The New York Review of Books will launch a new trade paperback imprint in early September featuring reprints of notable literary titles.

The new imprint's first list will include 12 titles familiar to serious readers. Among them are Richard Hughes's A High Wind in Jamaica, Sylvia Townsend Warner's Lolly Willowes, Julio Cortázar's The Winners and Anton Chekhov's Peasants and Other Stories. Several dozen other novels and nonfiction titles have been lined up for rollout in the following months.

Edwin Frank, editor of the series, told PW, "Our goal is not to do standard classics, but to mine the past for those books that still have the capacity to challenge and are less well-known." Not all the books are out of print: some have been poorly distributed, and some are in the public domain.
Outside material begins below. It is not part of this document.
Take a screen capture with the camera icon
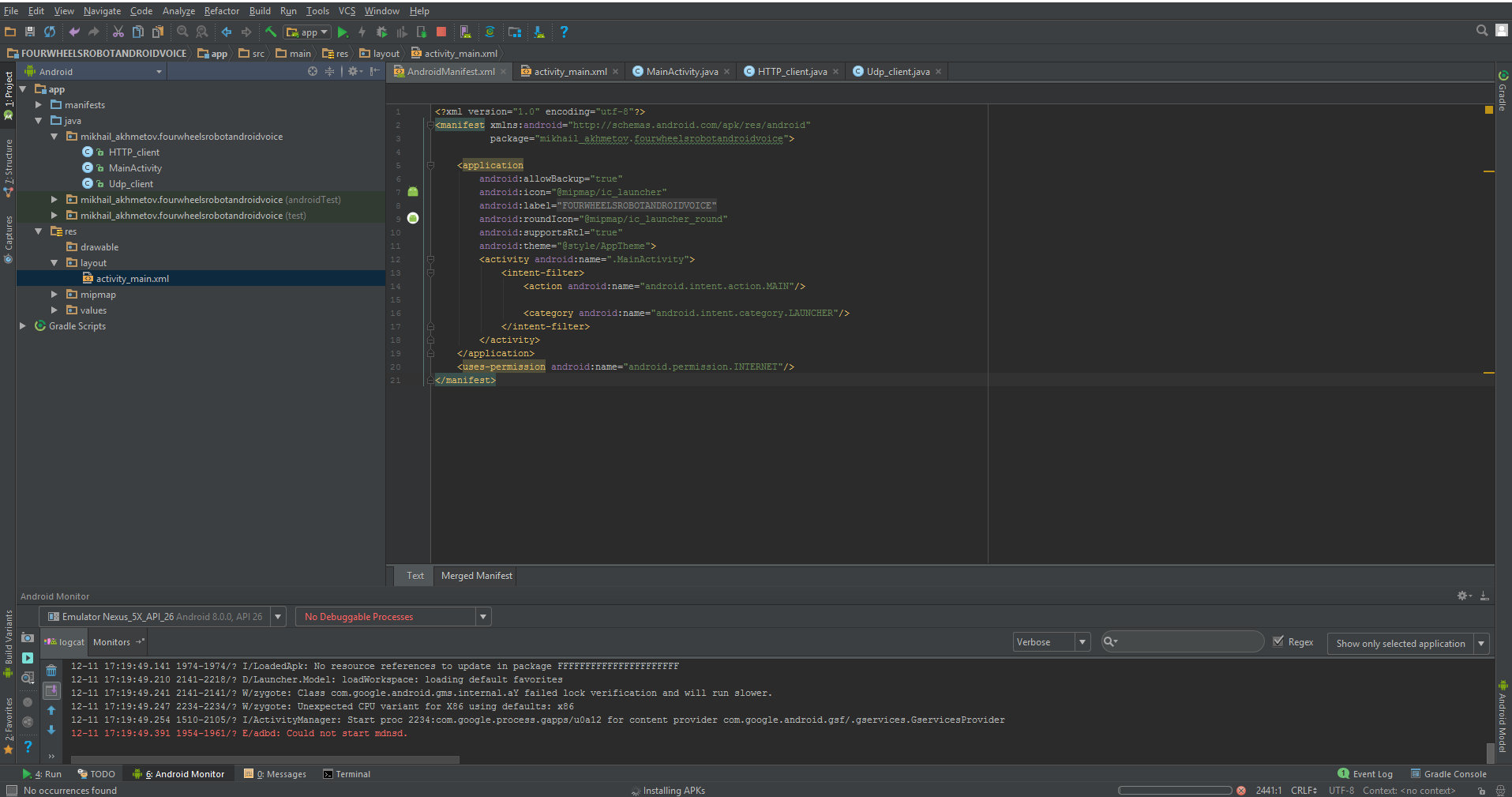The image size is (1512, 797). click(x=28, y=637)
Aimed largely at the college market, the books will be priced in the $13-$15 range, printed in runs of 5000-6000 copies and packaged in a uniform design by the firm of Red Can . Distribution will be by Midpoint Trade Books. The Review will also sell the books "through the paper," said Frank. "We are banking on authority of the Review."

The titles were chosen by Frank and publisher Rea Hederman and vetted by the editors of the NYRB, Jason Epstein and Robert Silver. Some of the book's introductions will be reprinted from earlier editions or newly commissioned, while others, such as Auden's for J.R. Ackerley's My Father and Myself, have been published in the NYRB.